对2008年12月青岛大学附属医院心肾免疫儿科收治并随访至2020年3月的1例以肾病综合征起病的常染色体显性遗传Alport综合征患儿的临床特点、基因检测结果及家系调查进行分析。先证者，女，11个月以肾炎型肾病综合征起病，表现为激素耐药，环孢素口服及环磷酰胺治疗均无明显疗效；发病2年完善肾组织活检，光镜示肾小球节段系膜增生性病变，Ⅳ型胶原染色α3肾小球基底膜(GBM)、肾小管基底膜(TBM)缺失，α5 GBM缺失；电镜示GBM不均一，基膜致密层明显分层、撕裂，呈"花边状"改变，节段基膜内皮下疏松、增宽。其父在患儿起病10年后才出现镜下血尿，祖母在患儿诊断Alport综合征后发现无症状性血尿和蛋白尿。基因检测：患儿COL4A4基因c.1715delG杂合变异(p.G572Vfs*81)，其父、祖母该位点为杂合变异，其母及妹妹无变异。提示常染色体显性遗传Alport综合征表现高度临床异质性，其发病率可能高于传统认知。

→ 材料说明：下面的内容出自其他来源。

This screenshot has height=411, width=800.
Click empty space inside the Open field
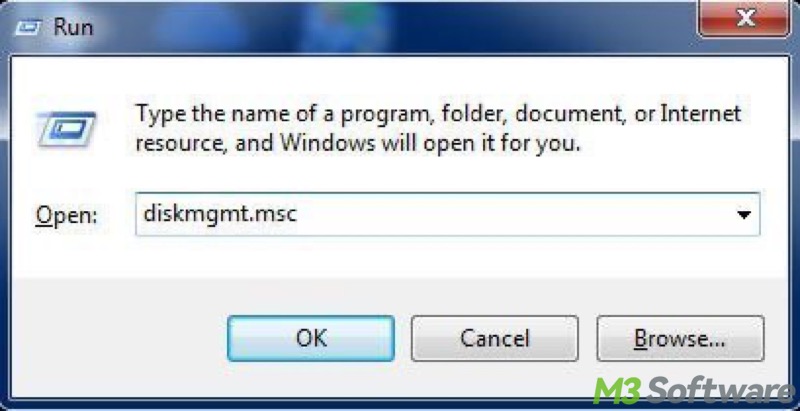510,214
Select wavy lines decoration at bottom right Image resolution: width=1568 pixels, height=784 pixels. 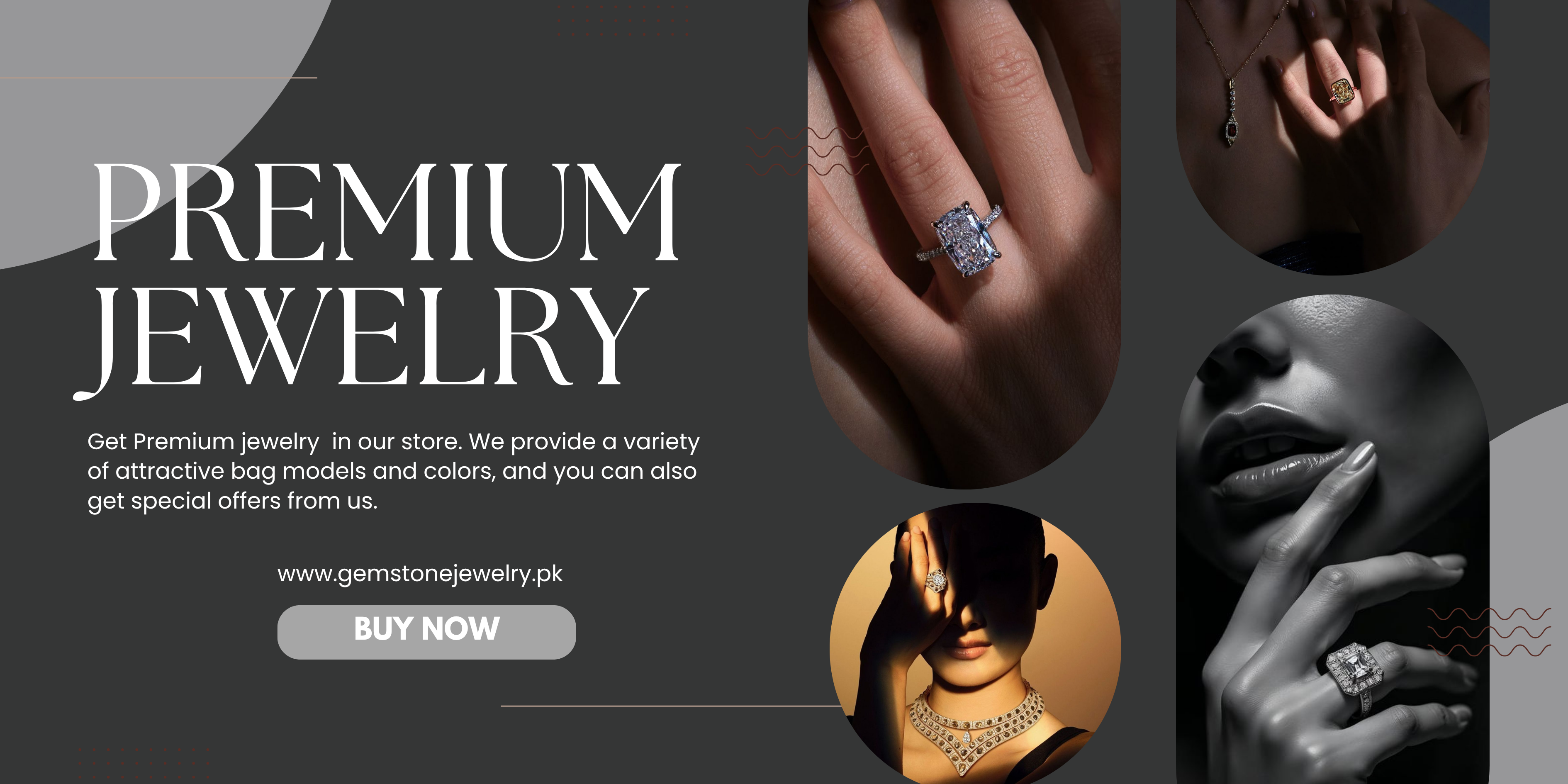click(1489, 632)
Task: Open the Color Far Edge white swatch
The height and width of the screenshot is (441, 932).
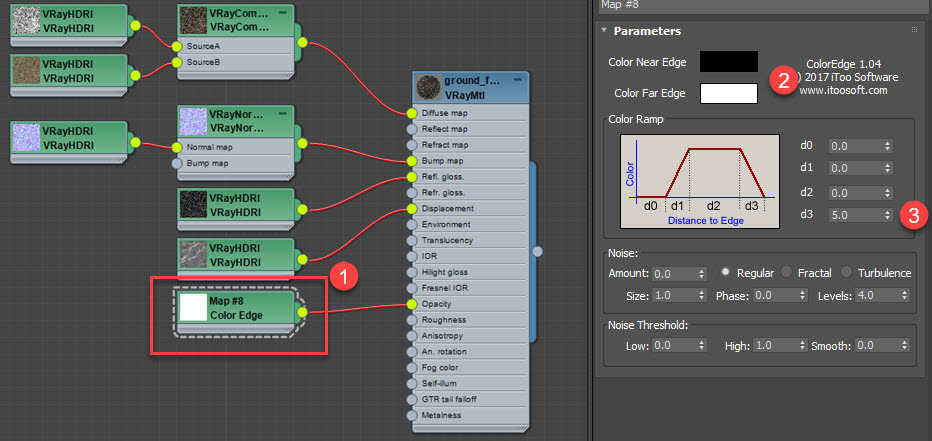Action: (729, 93)
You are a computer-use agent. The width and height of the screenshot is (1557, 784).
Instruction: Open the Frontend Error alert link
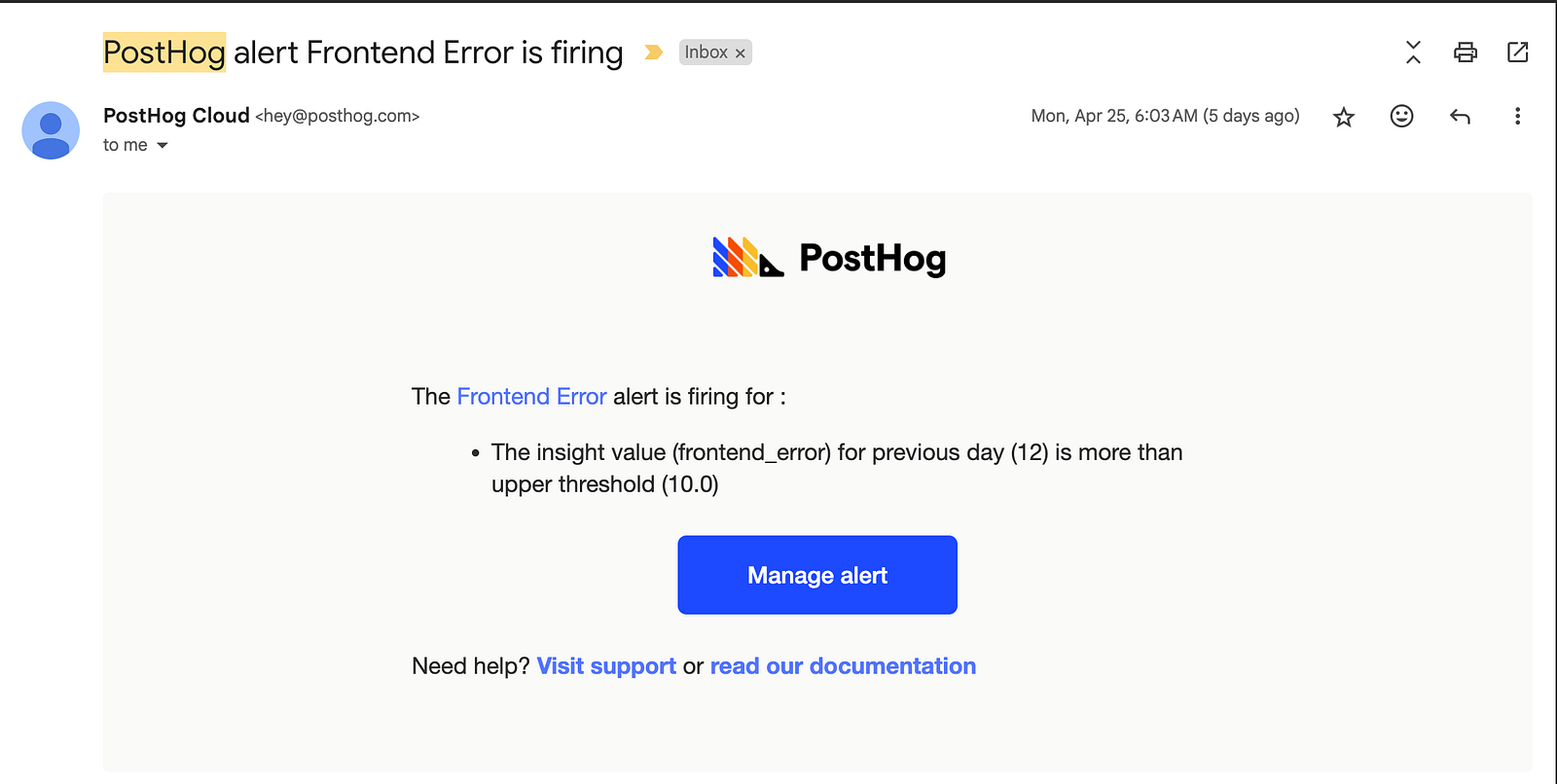[x=531, y=397]
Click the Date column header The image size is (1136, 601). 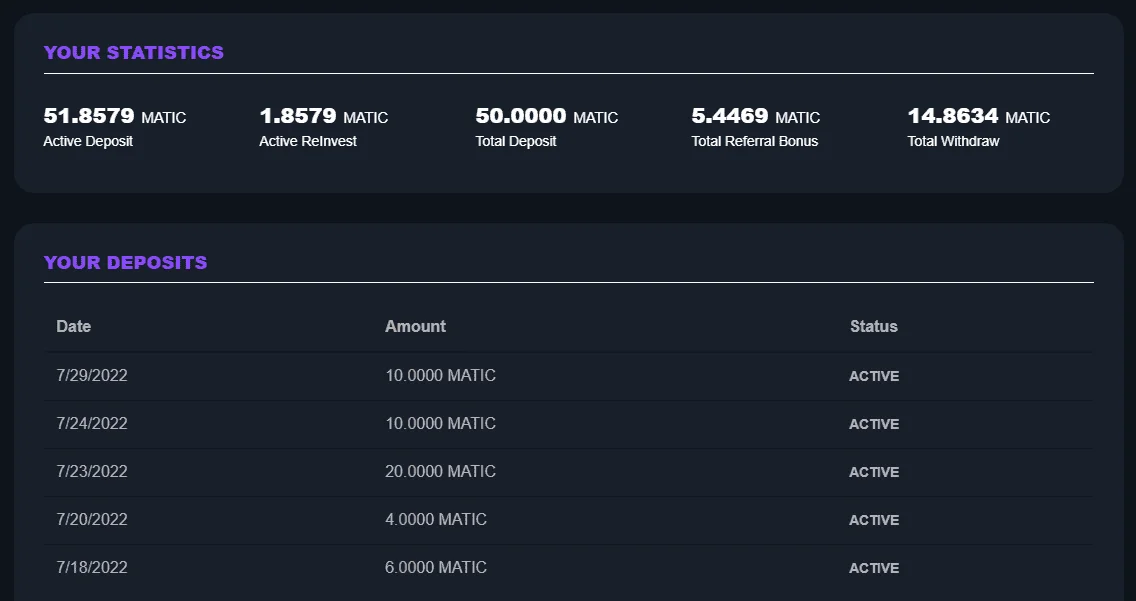74,326
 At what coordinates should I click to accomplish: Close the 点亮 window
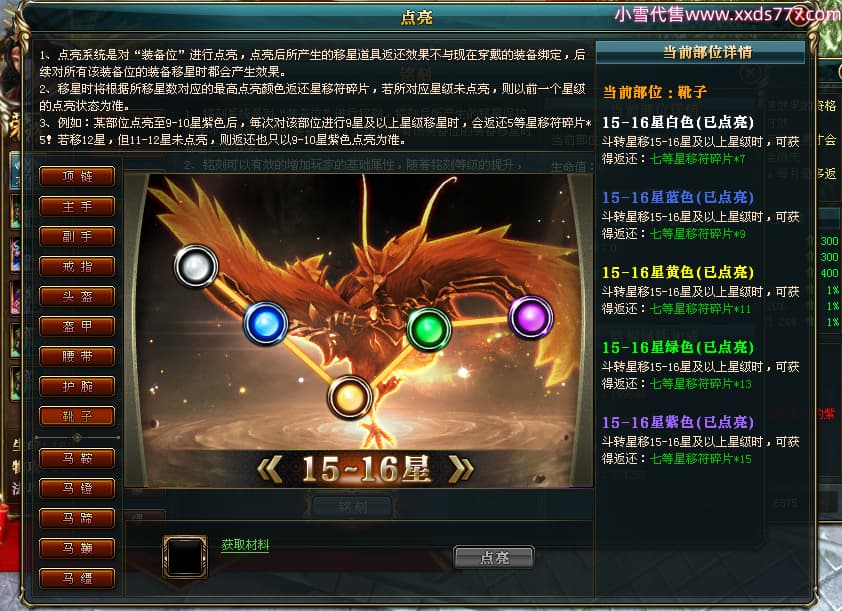pyautogui.click(x=801, y=14)
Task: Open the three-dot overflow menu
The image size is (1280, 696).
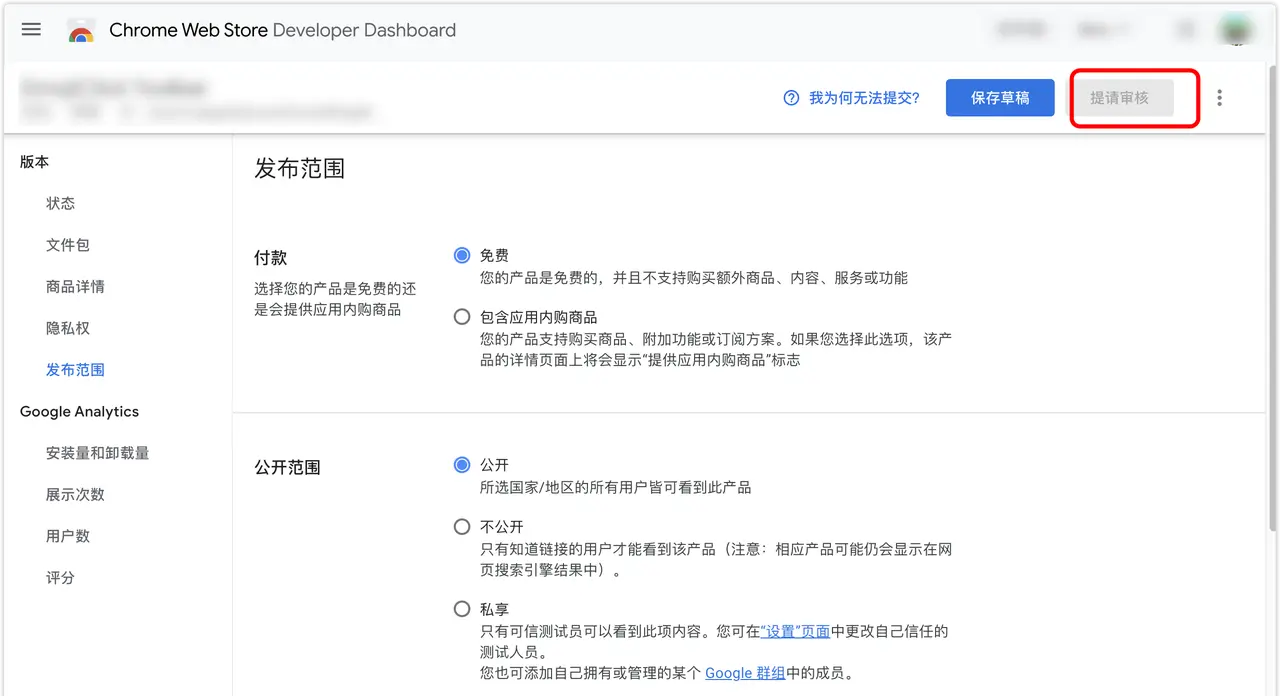Action: pos(1219,97)
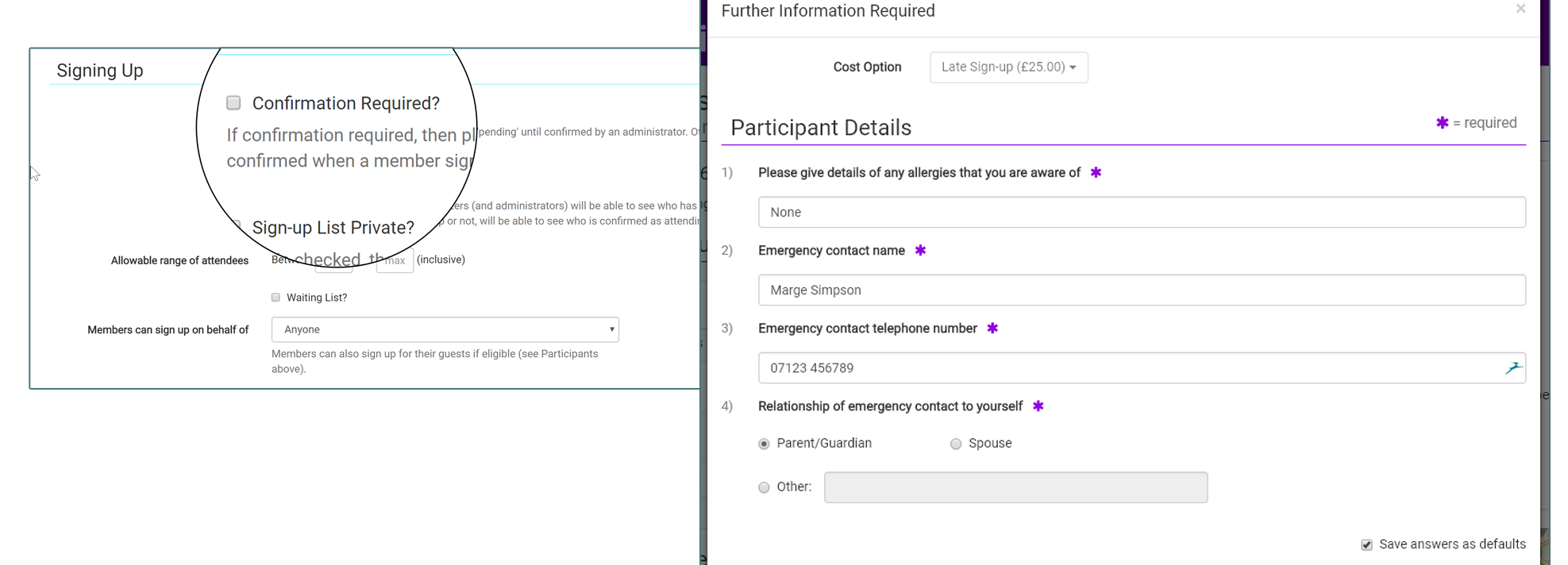Viewport: 1568px width, 565px height.
Task: Click the text box next to Other
Action: [1015, 487]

The clinical characteristics, mutation analysis results, and family tree of a patient with autosomal dominant Alport syndrome (ADAS), who had nephrotic syndrome as the first manifestation were examined.The proband was a 11-month-old girl who presented with nephrotic syndromes and gross hematuria.During the treatment course, the patient had steroid resistance and a poor response to Cyclosporine and Cyclophosphamide pulse therapy.Renal biopsy was performed 2 years after disease onset.Under the light microscopy, glomerular segmental mesangio-proliferative lesions were observed.The staining of type Ⅳ collagen showed the loss of the α3 chain in the glomerular basement membrane (GBM) and tubular basement membrane, and α5 chain loss in GBM.Electron microscopy showed uneven thickness of GBM, with obviously delaminated and tearing dense basement membrane (BM) layer, showing a typical lace-like change.The segmental BM was loosened and widened.Her father did not develop microscopic hematuria until 10 years later, while her grandmother had asymptomatic hematuria and proteinuria when the proband was diagnosed.A new mutation in the COL4A4 gene was found in the proband, namely c. 1715delG (p.G572Vfs * 81). Her father and grandmother carried the same mutation, but her mother and sister did not have.The clinical manifestation of ADAS is clinically heterogeneous and its incidence may be higher than what we have expected.